The Kathu Solar Park is a 100MWp concentrated solar power (CSP) plant currently being built 10 km outside the town of Kathu near the Sishen Iron Ore mine in the Northern Cape.
The developer of the project is Engie (formerly known as GDF Suez), one of the largest Independent Power Producers in the world with 117GW installed power (21.5GW from renewable energy sources). This is approximately three times the installed capacity of Eskom!
Providing inflation-linked debt
Futuregrowth is part of the lender consortium, which is predominantly made up of the major local banks and development finance institutions, providing the project with inflation-linked debt. This debt enables the project to better match its debt repayments to the tariff received from generating electricity as both are linked to the Consumer Price Index (CPI). As such, the project is better able to optimise its capital structure, thus enabling it to charge a lower energy tariff to Eskom.
The project
The Kathu project was awarded preferred bidder status in the Round 3 CSP bidding window of South Africa’s Renewable Energy Independent Power Producer Procurement Programme (REIPPPP). In order to be awarded this status, Kathu Solar Park had to be one of the 17 projects selected out of 93 bids submitted in the third bid window. Projects were evaluated on the basis of both tariff charged for energy generated and local content (procurement and employment).

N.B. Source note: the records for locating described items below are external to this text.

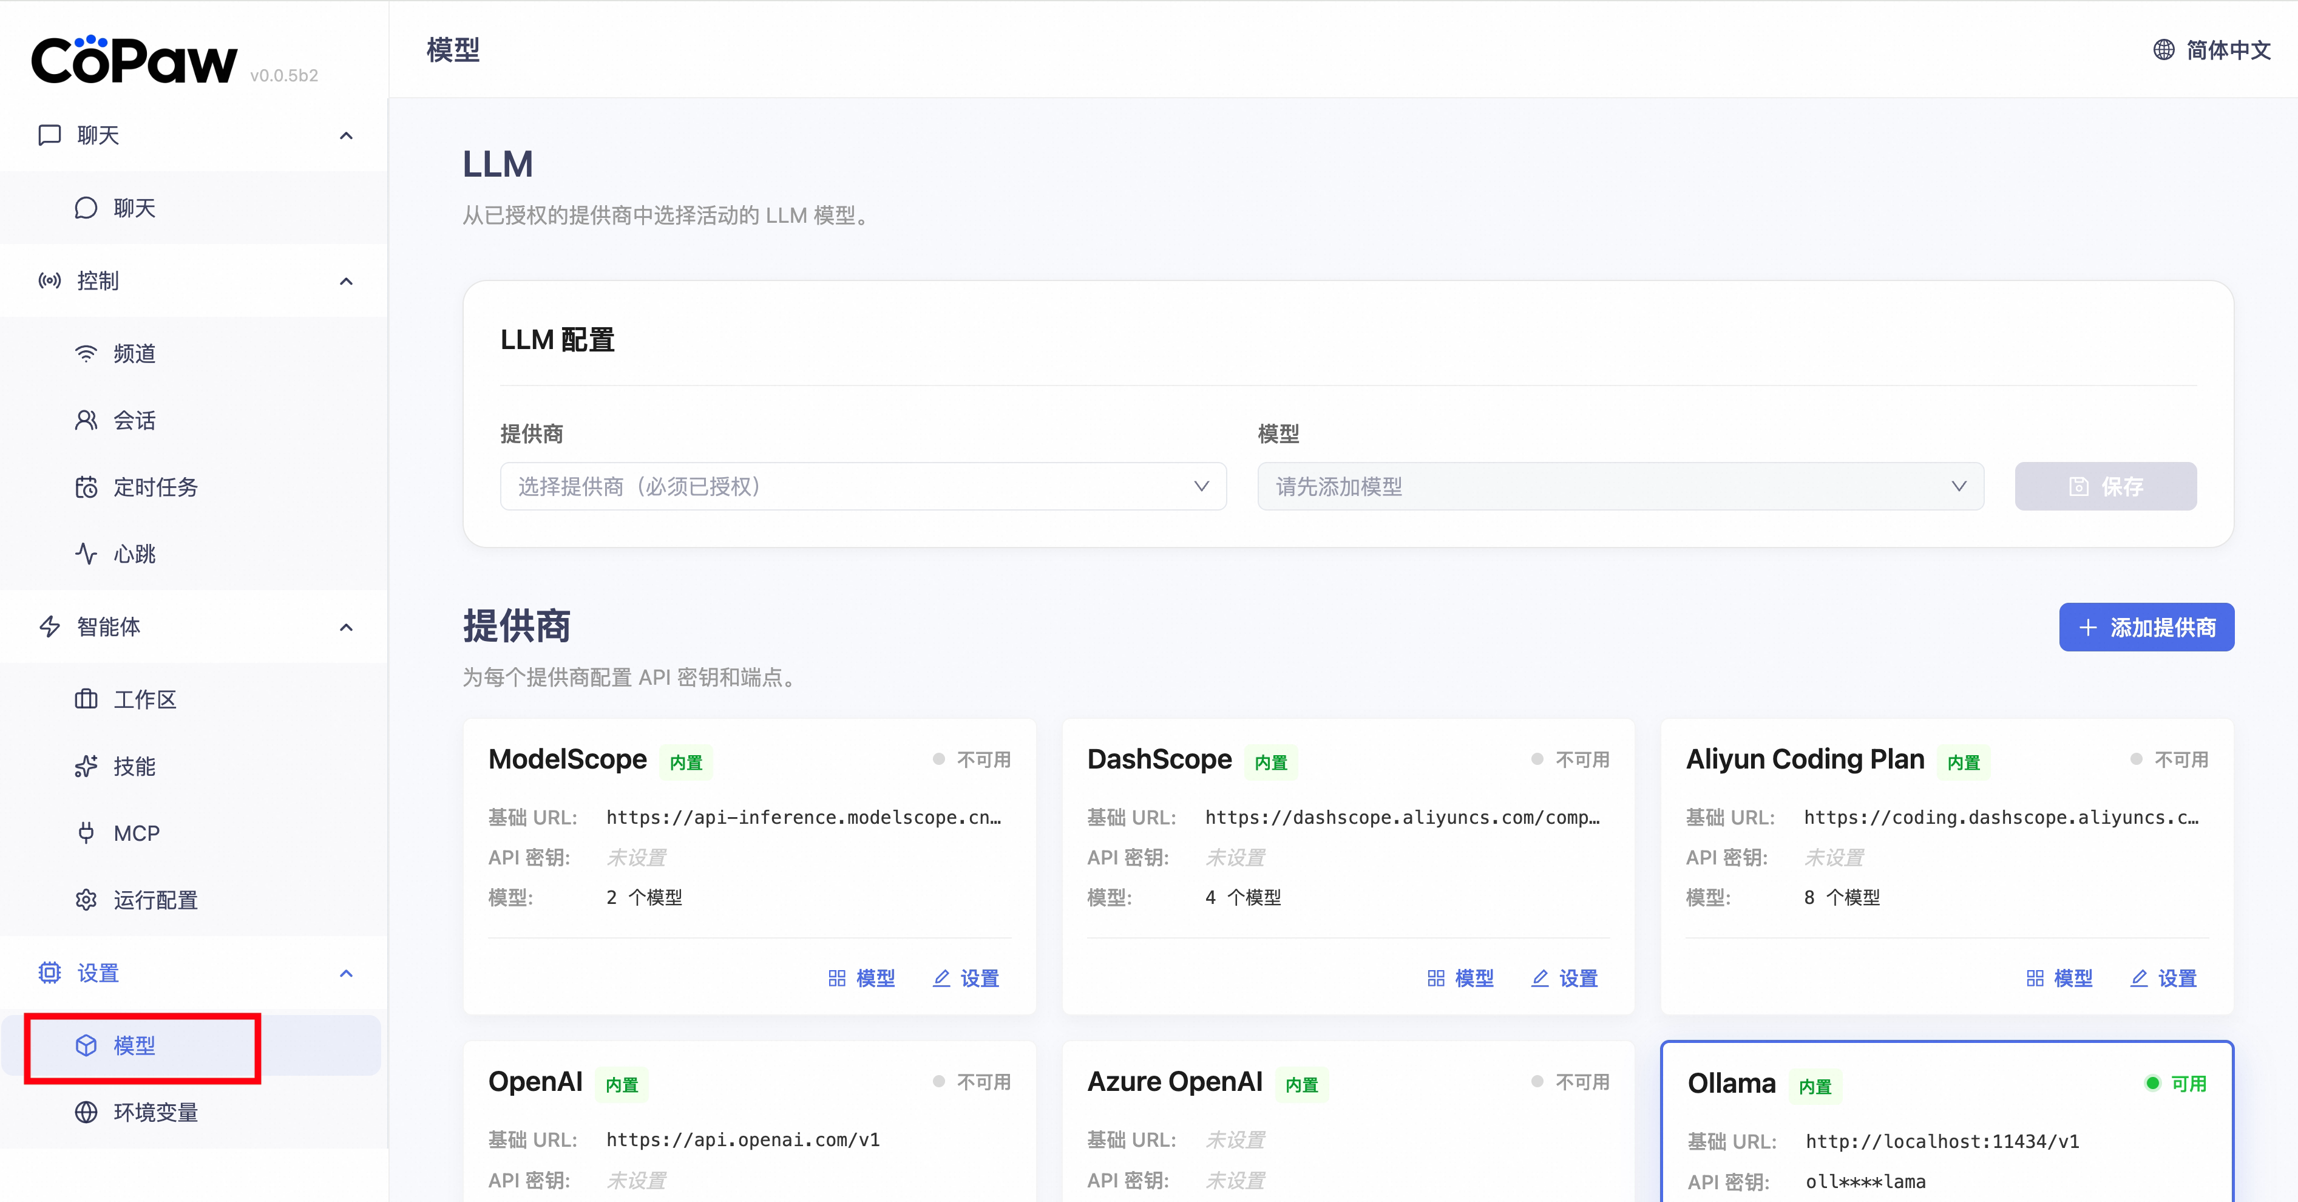Click the heartbeat 心跳 icon in sidebar

coord(86,554)
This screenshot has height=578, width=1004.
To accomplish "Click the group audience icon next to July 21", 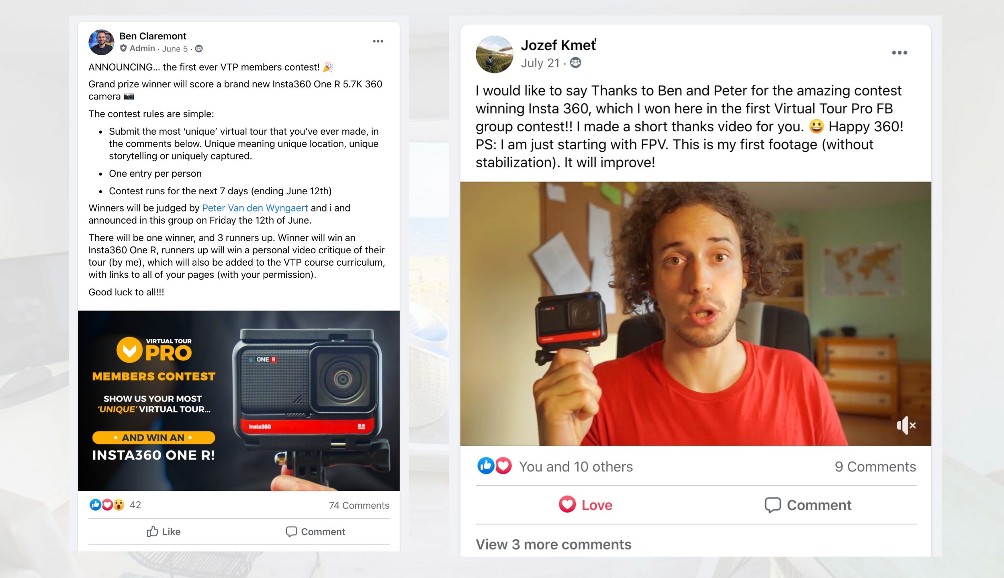I will click(575, 63).
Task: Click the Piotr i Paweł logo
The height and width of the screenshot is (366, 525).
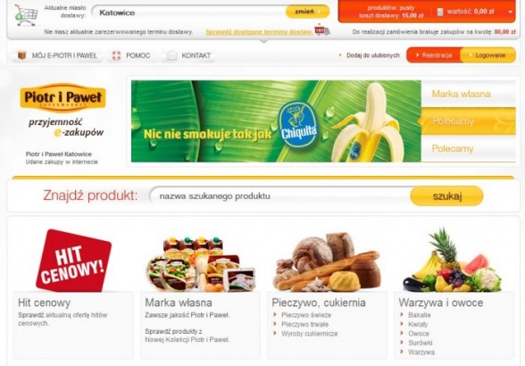Action: pyautogui.click(x=63, y=97)
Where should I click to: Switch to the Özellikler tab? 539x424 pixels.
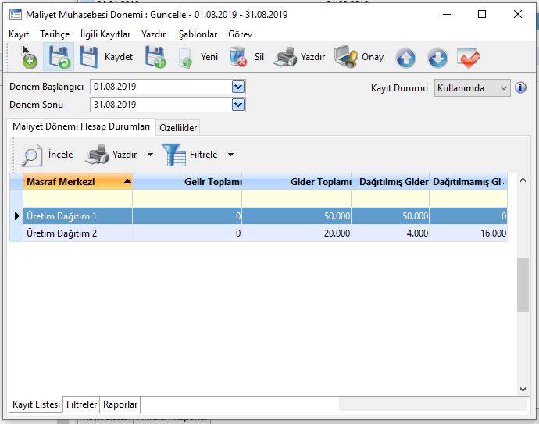[x=178, y=127]
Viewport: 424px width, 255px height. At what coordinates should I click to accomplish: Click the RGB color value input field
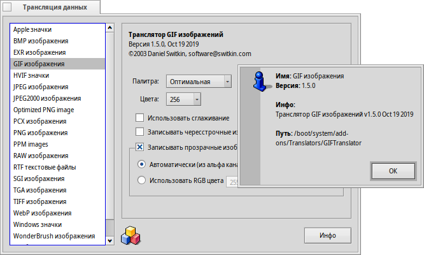pos(233,182)
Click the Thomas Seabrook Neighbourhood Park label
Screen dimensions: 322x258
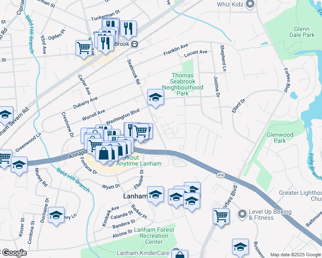pos(183,84)
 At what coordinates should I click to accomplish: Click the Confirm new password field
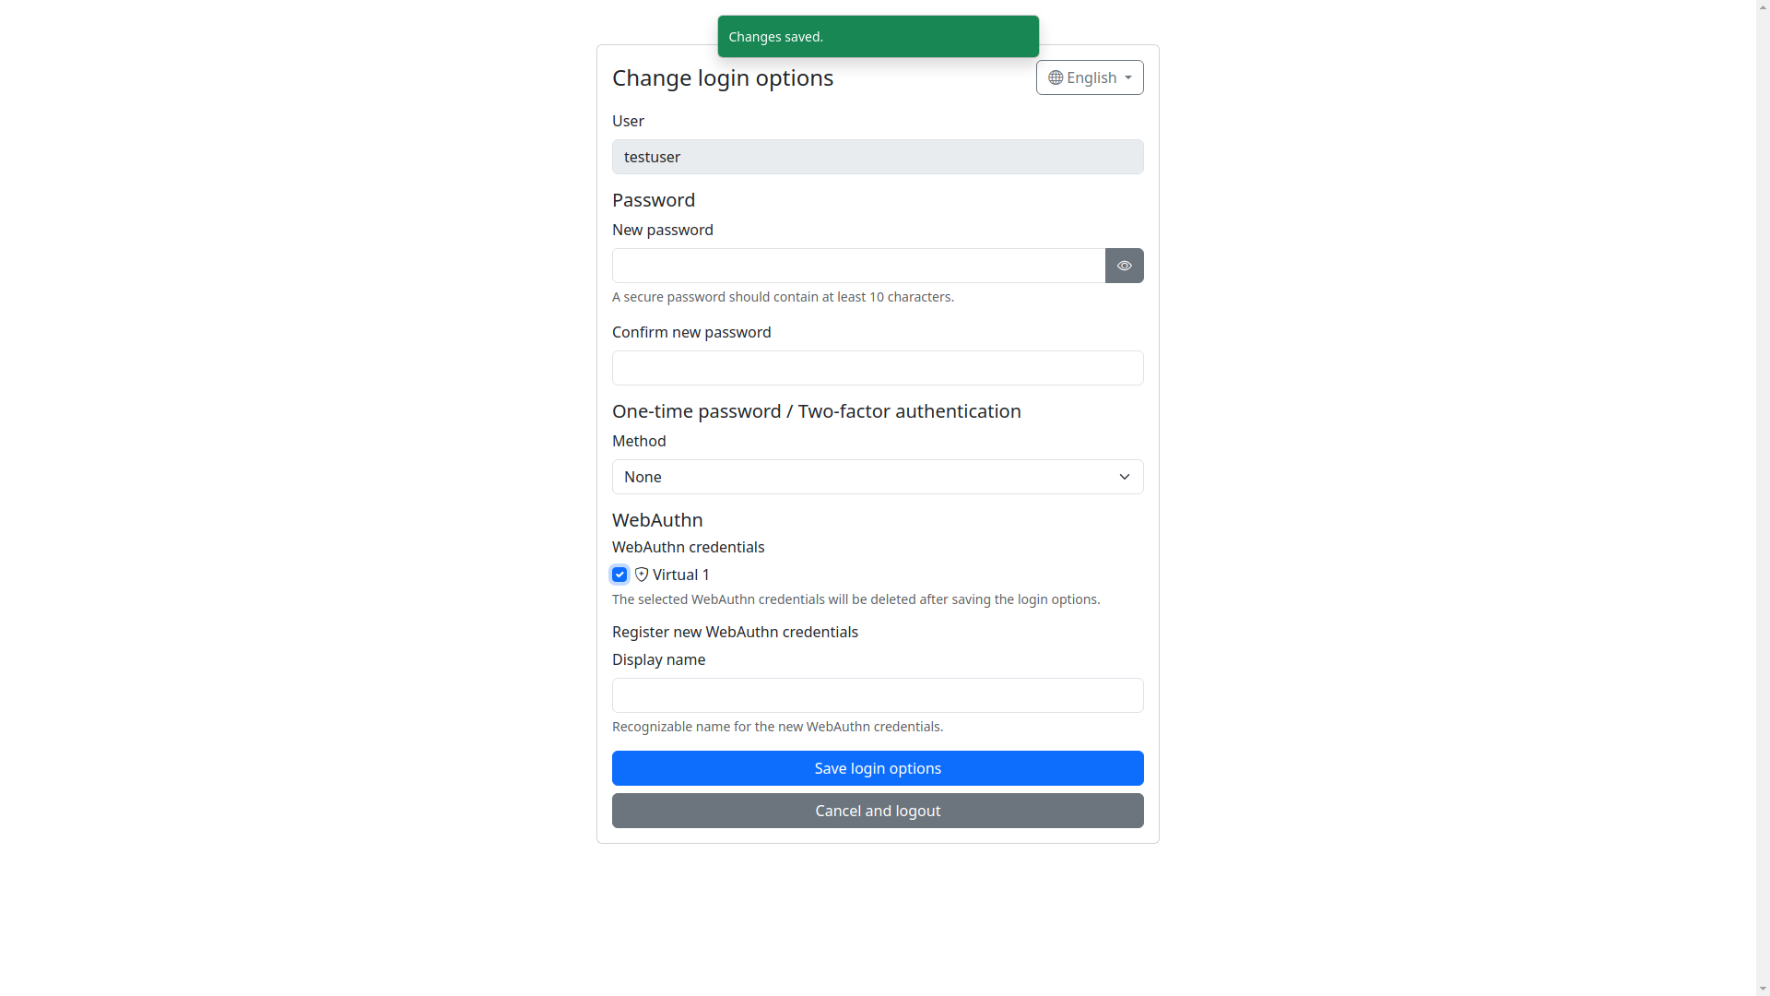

The project applies CSP technology – specifically, parabolic trough technology. This technology uses a field of curved mirrors which focus the sun’s heat onto a thin pipe with heat transfer oil running through it.
The oil is heated to over 350⁰C and this heat is used to create steam. This steam is used to generate power similarly to a typical thermal power plant using a steam turbine. In other words, the key difference between a coal fired power station and the parabolic trough CSP power station is the way in which the steam is produced; one from coal, the other from the sun.
Source: CSP World
Storage: The game changer
The Kathu plant, being a CSP plant, has a key feature that makes it unique compared to other renewable energy technologies - storage. The plant is able to generate power at maximum power output for 4.5 hours after the sun has set. This is achieved by heating up molten salt during daylight hours from 228⁰C “cold” salts up to 382⁰C hot salts. The salt is stored in thermal storage tanks which maintain the high temperature. After sunset, the plant uses the molten salt to generate steam instead of the heat transfer fluid.
CSP plants like Kathu address the major drawback to traditional renewable energy plants, namely timing. The intermittent nature of the wind and solar resource results in power being generated at a time when it is not necessarily required. For example, solar PV plants’ peak production is at noon while South Africa’s peak demand time is after 5pm. In order to “transfer” this energy generated to the peak demand time, a pump storage facility is required. But this comes at an additional cost that is not often factored in.
Through its built-in storage capacity, the Kathu project is able to produce at peak capacity during this peak demand time. In effect, the plant is able to bridge the gap between traditional renewable energy technologies (solar PV and wind) and “dirty” base load power such as coal. The Kathu project is able to generate electricity when the economy requires it and is able to do this in an environmentally sustainable way!
Alignment with pension funds
Investing in this project via an inflation-linked debt instrument gives our clients the advantage of protecting purchasing power while earning appropriate risk-adjusted returns. Given that the inflation outlook in South Africa in the medium term is around 6%, this remains an important consideration for our pension fund clients.